* [TEXT SEGMENT]:
★ ★ ★

With the holiday season approaching comes its attendant tree trimmings of glimmering glass ornaments and tinsel so shiny it looks good enough to eat. That is, from a cat's perspective.
"I've had to remove tinsel from more than one animal, and that's more than one animal than I would like to have to deal with," says Mark Russak, a retired veterinarian and immediate past president of the American Animal Hospital Association.
When it comes to keeping pets safe at home, common sense "is really what it boils down to," Russak says. He shared some advice on harmful household items, foods and plants that could threaten the well-being of cats and dogs.
Household items: "Anything that's small that can fit in a dog or cat's mouth will end up inside a dog or cat's mouth," Russak says. Some items to look out for include rubber bands, balloons, cigarette butts, sewing needles, string, ribbons, even panty hose. Also keep pets away from:
Plastic shopping bags: Small pets, particularly cats, can get inside of them and suffocate.
Anything hot: Irons, space heaters, coffee pots can be dangerous; curious pets can jump on them. Also, it's wise to seal off fireplaces with a screen while they're in use.
Chemicals: Use child locks on cabinets. Don't let pets near disinfectants and other chemicals such as ant houses and rodenticides, lawn chemicals and, especially, antifreeze. Russak advises keeping all chemicals out of reach, even if it says "pet safe."

★ ★ ★

* [PROVIDED MATERIAL]:
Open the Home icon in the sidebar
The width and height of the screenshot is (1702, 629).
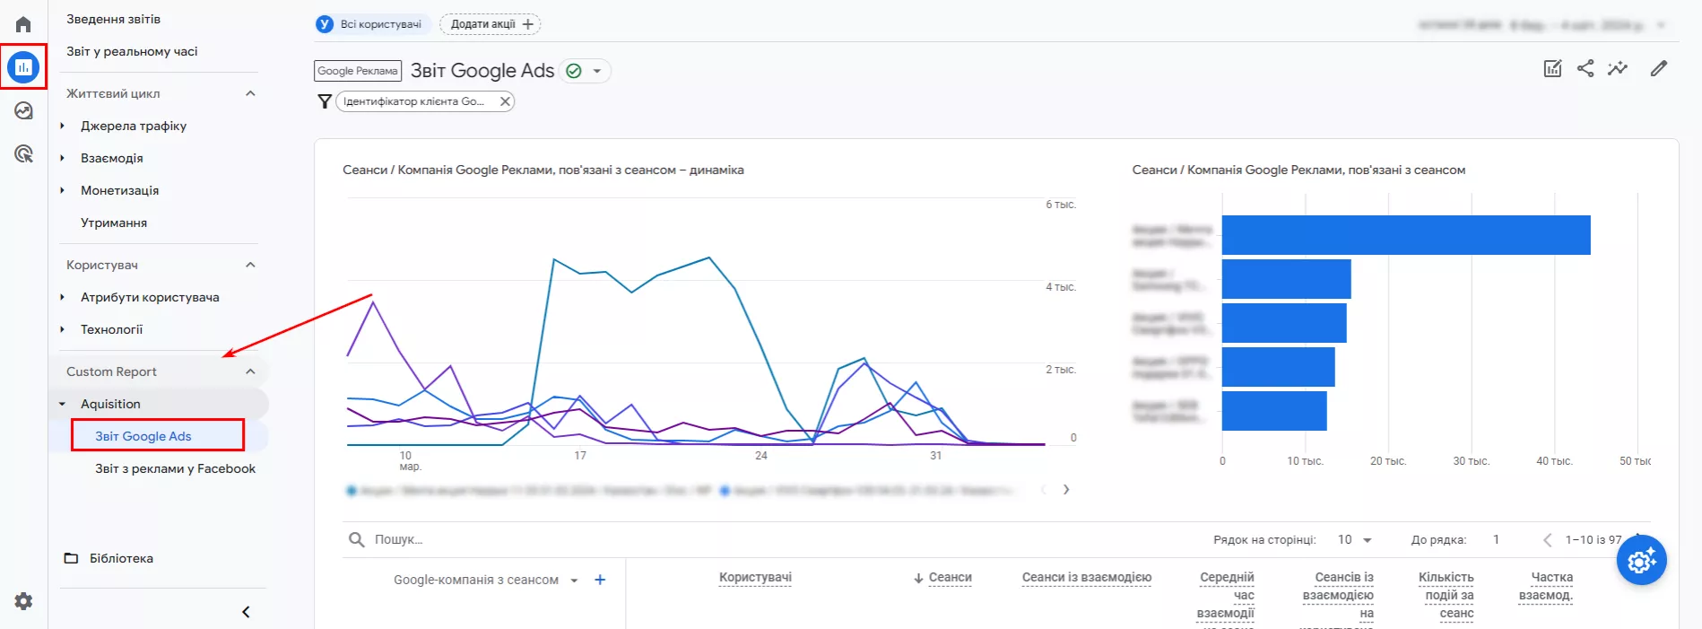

★ ★ ★

* [PROBLEM 1]:
In the pet safety article, why are plastic shopping bags a danger to small pets?
* [PROBLEM 2]:
Copy out the part of the pet safety article that opens with the words containing "With the holiday" and closes with "cats and dogs.".
* [PROBLEM 3]:
Write what comes next in the pet safety article, picking up after its last sentence.
This material has nothing to do with the pet safety article.

* [RESPONSE BOX 1]:
Small pets, especially cats, can get inside them and suffocate.

* [RESPONSE BOX 2]:
With the holiday season approaching comes its attendant tree trimmings of glimmering glass ornaments and tinsel so shiny it looks good enough to eat. That is, from a cat's perspective.
"I've had to remove tinsel from more than one animal, and that's more than one animal than I would like to have to deal with," says Mark Russak, a retired veterinarian and immediate past president of the American Animal Hospital Association.
When it comes to keeping pets safe at home, common sense "is really what it boils down to," Russak says. He shared some advice on harmful household items, foods and plants that could threaten the well-being of cats and dogs.

* [RESPONSE BOX 3]:
Unsafe snacks: It's best to avoid feeding human food to pets, but if you're going to do it, do so in moderation. "Anything toxic to dogs is toxic to cats, but cats have more discerning palates (and so are less likely to consume something toxic)," Russak says. However, some foods should never be made available to a dog or cat, he said:
Meat fat and bones: Though dogs like to chew on bones, the sharp edges can cut their intestines. Any kind of fatty food can cause vomiting and diarrhea. Avoid feeding them anything spicy.
Chocolate: It's a stimulant that can cause heart and intestinal issues in pets. "(Pets are) going to eat the wrapper and all — it's not going to matter to them," Russak says.
Grapes and raisins: Certain toxins in the fruit can cause kidney failure and other problems that can be lethal in dogs.
Precarious plants: The list is long. Among the most poisonous: azaleas, lilies, oleander, daffodils and milkweed.
Call the vet: If you think your pet is in serious danger, call your veterinarian or an animal emergency hospital immediately.